I have actually had a lot more fun programming this month than usual, since I decided to spend more time on experimental and interesting projects and less time on routine maintenance or long-term developments. So, the feature you’ve been waiting for in SourceHut might be delayed, but in return, there’s cool progress on the projects that you didn’t even know you were waiting for. Of course, the SourceHut workload never dips below a dull roar, as I have to attend to business matters and customer support promptly, and keep a handle on the patch queue, and the other SourceHut staff and contributors are always hard at work — so there’ll be plenty to discuss in the “what’s cooking” later.
The bulk of my focus has been on the Helios kernel this month, a project I introduced a couple of days ago. I spent a lot of time furiously refactoring, reworking the existing kernel code for evalutaing features like page allocation and virtual address space management into capability-oriented kernel services that can be provided to userspace, then overhauling our startup code to provision a useful set of capabilities for the init process to take advantage of. I also implemented x86_64 I/O port services, which allowed for the first few drivers to be written in userspace — serial ports and simple VBE graphics. We also got interrupts working properly and brought up the PIT, which is another major step towards multi-tasking. I also implemented a new syscall ABI with error handling, and refactored a lot of the arch-specific code to make new ports easier. The kernel is in a much better state now than it was a month ago (and to think it’s only three months old!).
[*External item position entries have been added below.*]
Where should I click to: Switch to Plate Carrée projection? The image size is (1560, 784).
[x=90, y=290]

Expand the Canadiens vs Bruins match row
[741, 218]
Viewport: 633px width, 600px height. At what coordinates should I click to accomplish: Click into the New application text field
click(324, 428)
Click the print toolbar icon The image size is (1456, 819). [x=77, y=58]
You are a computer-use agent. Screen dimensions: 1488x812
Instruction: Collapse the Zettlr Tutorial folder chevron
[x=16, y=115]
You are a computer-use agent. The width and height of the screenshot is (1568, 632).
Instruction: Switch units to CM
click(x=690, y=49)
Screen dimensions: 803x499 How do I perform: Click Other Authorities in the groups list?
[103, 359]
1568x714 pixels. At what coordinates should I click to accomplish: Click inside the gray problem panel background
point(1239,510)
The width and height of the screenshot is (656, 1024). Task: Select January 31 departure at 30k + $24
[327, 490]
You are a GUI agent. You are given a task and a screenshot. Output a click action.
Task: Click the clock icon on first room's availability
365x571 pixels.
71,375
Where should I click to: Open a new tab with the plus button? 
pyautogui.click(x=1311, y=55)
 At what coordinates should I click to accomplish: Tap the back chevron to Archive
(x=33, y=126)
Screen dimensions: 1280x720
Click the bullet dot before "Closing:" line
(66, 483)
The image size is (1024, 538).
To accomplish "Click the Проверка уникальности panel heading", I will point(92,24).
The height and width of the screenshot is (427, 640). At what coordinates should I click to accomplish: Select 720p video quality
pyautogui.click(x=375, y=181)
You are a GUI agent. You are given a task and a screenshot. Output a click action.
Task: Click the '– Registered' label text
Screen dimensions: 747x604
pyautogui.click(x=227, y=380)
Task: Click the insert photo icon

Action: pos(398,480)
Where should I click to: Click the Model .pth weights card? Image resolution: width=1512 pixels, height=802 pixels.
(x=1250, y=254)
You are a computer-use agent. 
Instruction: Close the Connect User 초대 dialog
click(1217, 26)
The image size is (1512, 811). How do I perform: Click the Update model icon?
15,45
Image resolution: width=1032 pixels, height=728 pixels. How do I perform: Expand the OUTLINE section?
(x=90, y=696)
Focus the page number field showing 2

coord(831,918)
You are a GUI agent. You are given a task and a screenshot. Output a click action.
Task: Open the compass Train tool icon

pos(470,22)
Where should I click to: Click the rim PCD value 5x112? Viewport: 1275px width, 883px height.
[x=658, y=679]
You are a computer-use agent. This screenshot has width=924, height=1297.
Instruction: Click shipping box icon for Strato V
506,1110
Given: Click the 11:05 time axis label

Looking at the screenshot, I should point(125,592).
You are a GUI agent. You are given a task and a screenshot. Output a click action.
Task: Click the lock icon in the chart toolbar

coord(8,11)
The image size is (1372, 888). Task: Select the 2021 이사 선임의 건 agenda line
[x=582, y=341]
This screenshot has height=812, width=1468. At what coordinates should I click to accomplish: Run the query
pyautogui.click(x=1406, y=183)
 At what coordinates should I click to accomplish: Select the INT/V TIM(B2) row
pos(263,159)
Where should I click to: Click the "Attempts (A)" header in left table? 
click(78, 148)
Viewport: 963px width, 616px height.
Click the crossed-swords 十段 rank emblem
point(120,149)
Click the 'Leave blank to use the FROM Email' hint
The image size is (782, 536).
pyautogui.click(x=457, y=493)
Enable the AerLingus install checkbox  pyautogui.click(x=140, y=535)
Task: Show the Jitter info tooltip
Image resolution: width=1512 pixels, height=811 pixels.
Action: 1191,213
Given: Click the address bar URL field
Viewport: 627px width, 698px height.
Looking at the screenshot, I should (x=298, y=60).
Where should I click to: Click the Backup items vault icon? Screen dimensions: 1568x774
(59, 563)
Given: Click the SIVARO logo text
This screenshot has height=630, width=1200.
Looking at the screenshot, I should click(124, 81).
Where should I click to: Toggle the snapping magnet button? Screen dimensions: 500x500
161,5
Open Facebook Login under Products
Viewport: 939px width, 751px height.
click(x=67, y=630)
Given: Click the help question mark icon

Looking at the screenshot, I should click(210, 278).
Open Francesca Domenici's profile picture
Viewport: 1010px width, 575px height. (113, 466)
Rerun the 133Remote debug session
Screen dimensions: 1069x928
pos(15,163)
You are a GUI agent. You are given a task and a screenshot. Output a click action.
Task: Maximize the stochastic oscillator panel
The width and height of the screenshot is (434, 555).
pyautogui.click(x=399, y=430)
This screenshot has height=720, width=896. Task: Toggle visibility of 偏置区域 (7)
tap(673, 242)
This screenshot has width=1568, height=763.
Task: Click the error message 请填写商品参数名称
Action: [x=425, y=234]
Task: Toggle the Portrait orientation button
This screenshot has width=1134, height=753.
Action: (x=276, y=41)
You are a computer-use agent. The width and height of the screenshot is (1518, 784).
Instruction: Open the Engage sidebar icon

There was also a lot of progress on Himitsu, which I plan on presenting in a video and blog post in a few days time. The Firefox add-on actually works now (though some features remain to be done), and Alexey Yerin fixed several important bugs and contributed several new features. The user is now prompted to consent before deleting keys, and we have a new GTK+ prompter written in Python, which is much more reliable and feature-full thanks to Martijn Braam’s help (rewriting it in C again is a long-term TODO item for any interested contributor). I also made some progress towards what will ultimately become full-disk encryption support.
Hare also enjoyed many improvements this month. We have some new improvements to
date/time support, including fixes for Martian time ;) I also mostly implemented
cross-compiling, which you can try out with hare build -t riscv64
or something
similar. The major outstanding pain point here is that the Hare cache is not
arch-aware, so you need to rm -rf ~/.cache/hare
each time you switch
architectures for now. We now have complex number support, as well as
improvements to encoding::json and net::uri.